On the
evening of June 27th, 1980, Itavia
flight IH870 was carrying 81 people from Bologna's Guglielmo
Marconi Airport
to Palermo's Punta
Raisi Airport
(now named after Falcone and Borsellino).
The flight was scheduled to depart at 6:15 PM and arrive at 9:13
PM, but took off at 8:08 PM, almost two hours later than scheduled,
due to the aircraft's delayed arrival due to bad weather.
Thus, at 8:59 pm and 45 seconds the plane, a McDonnell Douglas DC-9
registered as I-TIGI, found itself in flight over the Tyrrhenian
Sea (see route), south of the
island of Ponza and north of island of Ustica (39°45'45"N
12°53'45"E), while an air battle was happening, which
caused it to be shot down, killing all those on board, 77 passengers,
including 13 children, and 4 crew members.
Flight IH870's missing replies to calls from Rome Ciampino air
traffic control led to the plane being declared missing at 11:50
PM. A search began, but it did not yield results until early morning.

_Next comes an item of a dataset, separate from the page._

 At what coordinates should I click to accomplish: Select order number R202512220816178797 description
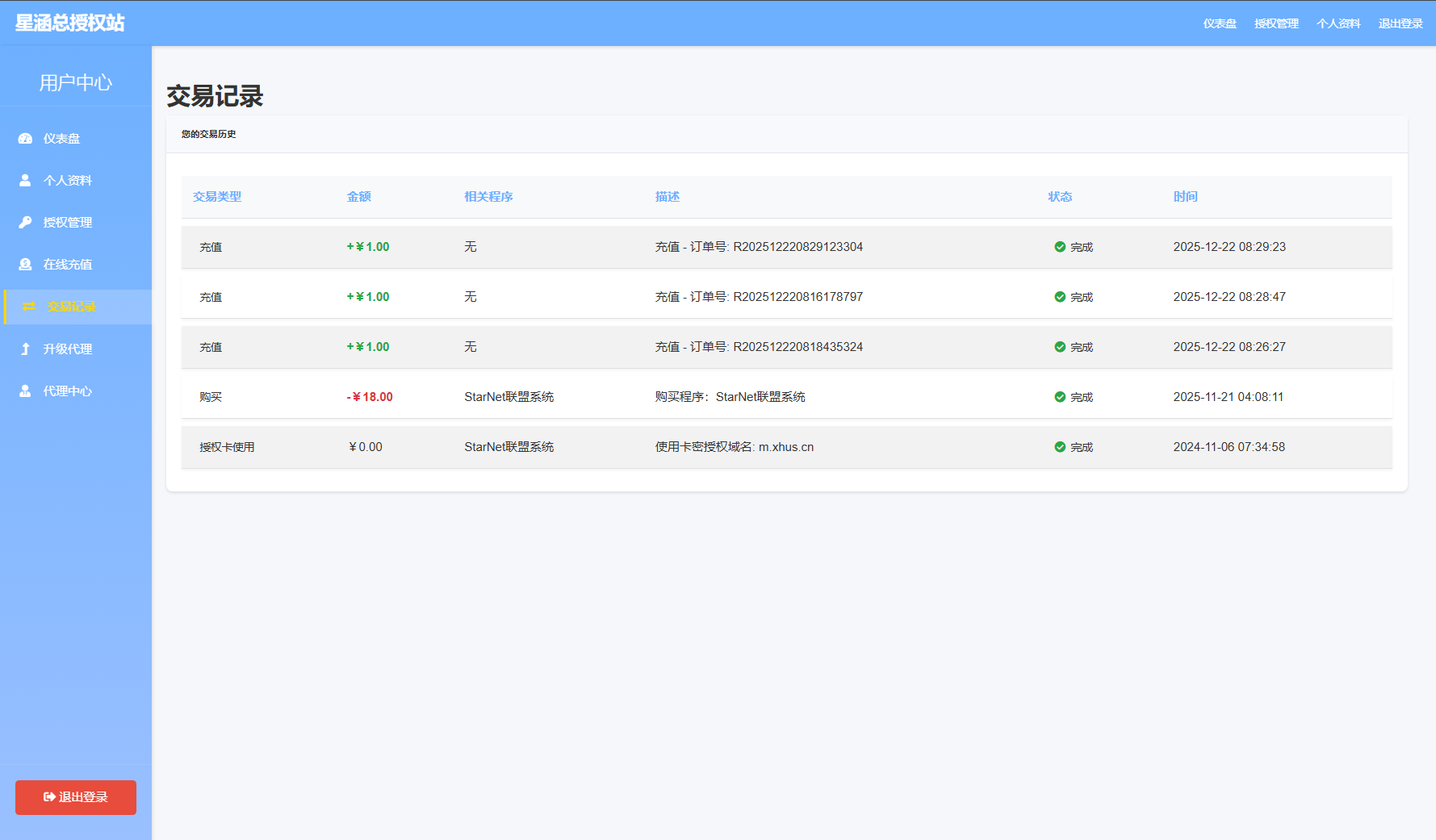click(759, 297)

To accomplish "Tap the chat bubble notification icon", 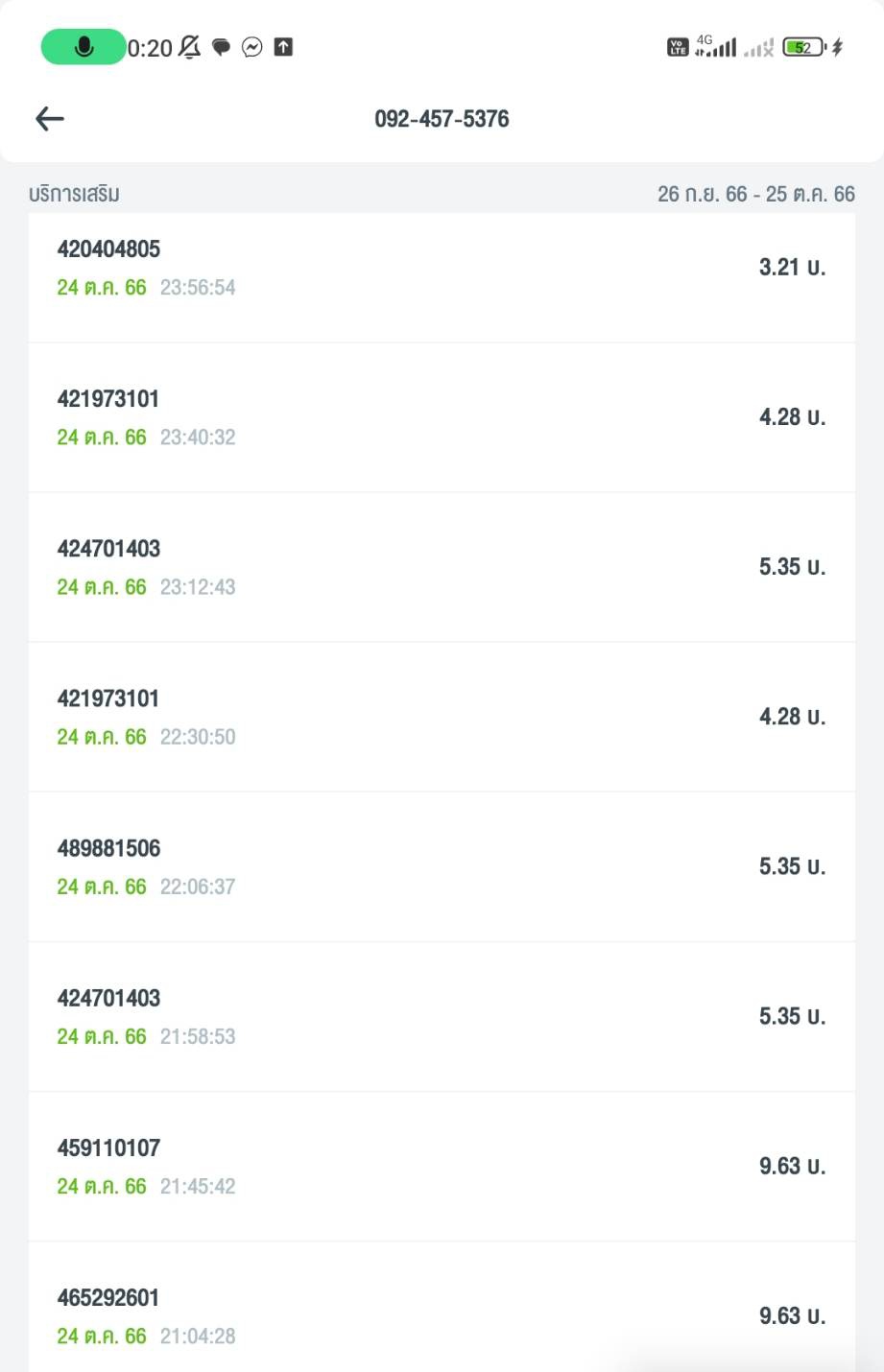I will click(221, 47).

Only a few bodies (thirty-nine
were eventually recovered), objects, and debris from the plane
were floating in the sea, so it was immediately clear that there were
no survivors, and the first hypotheses arose as to the cause of
the disaster.

The investigation
into the causes of the disaster
Many control center recordings on the night of the disaster and
numerous subsequent testimonies demonstrate that within the Air
Force, it was well understood what had happened, and a clear need
to cover up the facts and responsibilities arose, even through
threats.
Those who knew full well what had happened first pushed the "structural
failure" theory, claiming that the plane had "broken
apart" on its own due to its fragility. In fact, however,
the aircraft had been completely inspected one month before the
disaster.
This theory did not help identify the causes of the massacre,
but it was of help to cause the bankruptcy of the already failing
airline Itavia. In 2018, the Italian Court of Cassation ordered
the Ministry of Infrastructure and Transport and the Ministry
of Defense to compensate the heirs of the airline's owner for
the financial ruin it faced after the Ustica air disaster, due
to the failure to monitor flight operations on the evening of
the accident, which had contributed to cause the disaster.

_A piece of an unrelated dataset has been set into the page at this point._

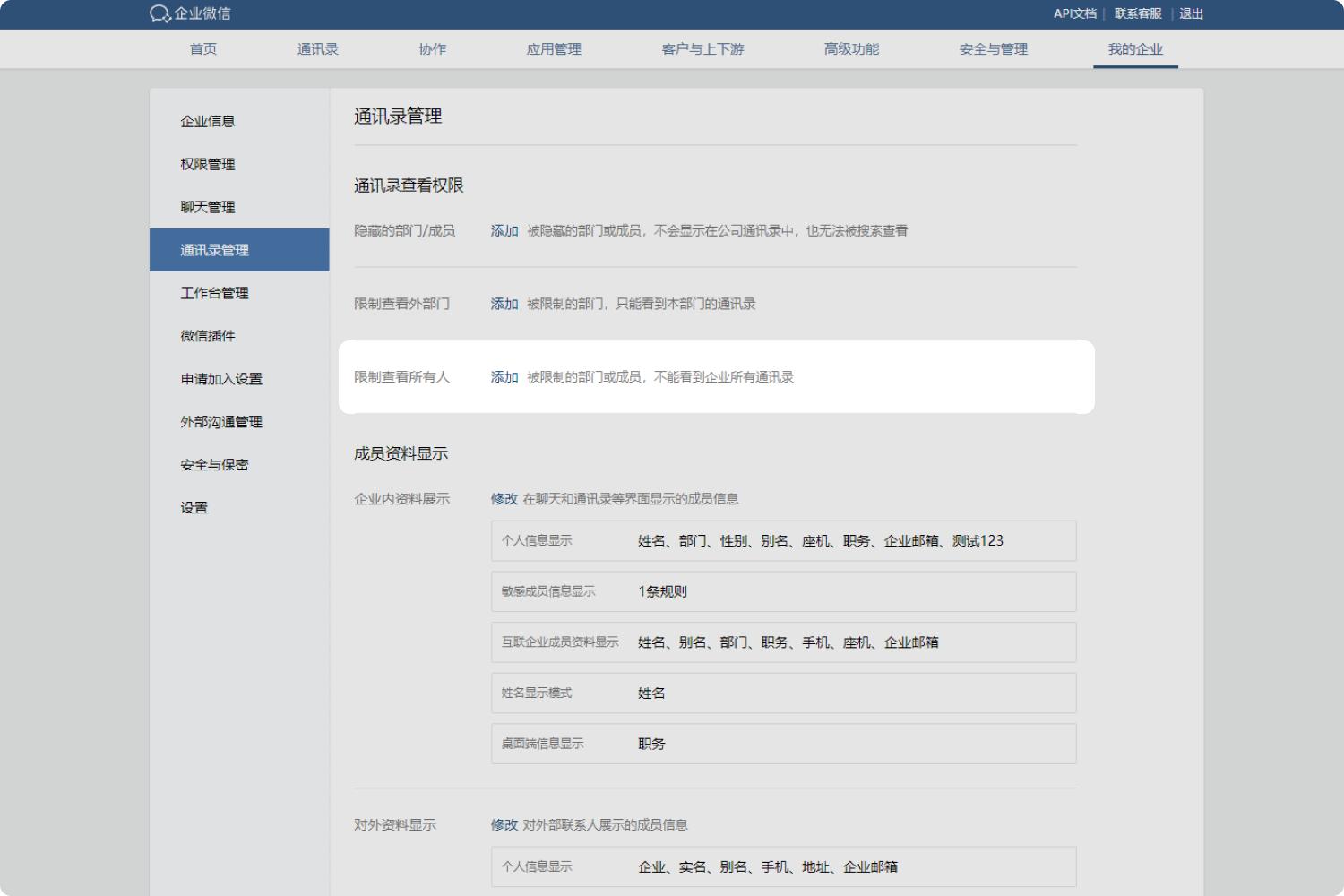Click 修改 for 对外资料显示
The width and height of the screenshot is (1344, 896).
(x=504, y=825)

After the "structural failure," the theory of
a terrorist attack was advanced, based on the discovery of traces
of T4 and TNT on some of the artifacts. A bomb was allegedly carried
on board, and according to a phone call to the newspaper Il Corriere
della Sera the day after the massacre, fascist terrorist Marco
Affatigato
("our comrade") was even among the victims (he
actually died almost 45 years later, on April 12th, 2025).
The entrance holes of the metal shrapnel into the fuselage made
it clear right from the beginning that the shrapnel had come from
outside the fuselage, hence from a missile, and not from inside
the fuselage, hence from a bomb. This was confirmed by the foreign
metal fragments in the wreck and in the bodies of the victims,
and by the fact that most of the plane's windows were intact.
In spite of this, the right-wing press, military leaders and politicians,
both Italian and foreign, firmly supported the theory of an attack
perpetrated by fascists or Arab terrorists.
The investigation was further hampered by the blatant omertà
of Italian, American, and French military authorities, who theoretically
should have controlled the Italian skies on the night of June
27th, 1980, but instead
placed countless obstacles, effectively thwarting a thorough investigation.
A case in point is what happened with the AM radar center in Marsala,
Sicily, a crucial location, which failed to provide recordings
for the minutes of the incident due to a supposed technical exercise,
which would have required air traffic controllers to monitor fictitious
air traffic at that very moment. During the investigation, however,
not a single controller could be found who remembered participating
in the exercise, and furthermore, the page of the radar center's
log relating to the night of the massacre had been carefully cut
out and then rewritten on the next sheet.
Wreck
recovery
Some debris from the DC-9 and thirty-nine bodies were recovered
immediately after the accident; the remainder sank in the Tyrrhenian
Sea at a depth of around 3,700 meters (around 12,000 ft).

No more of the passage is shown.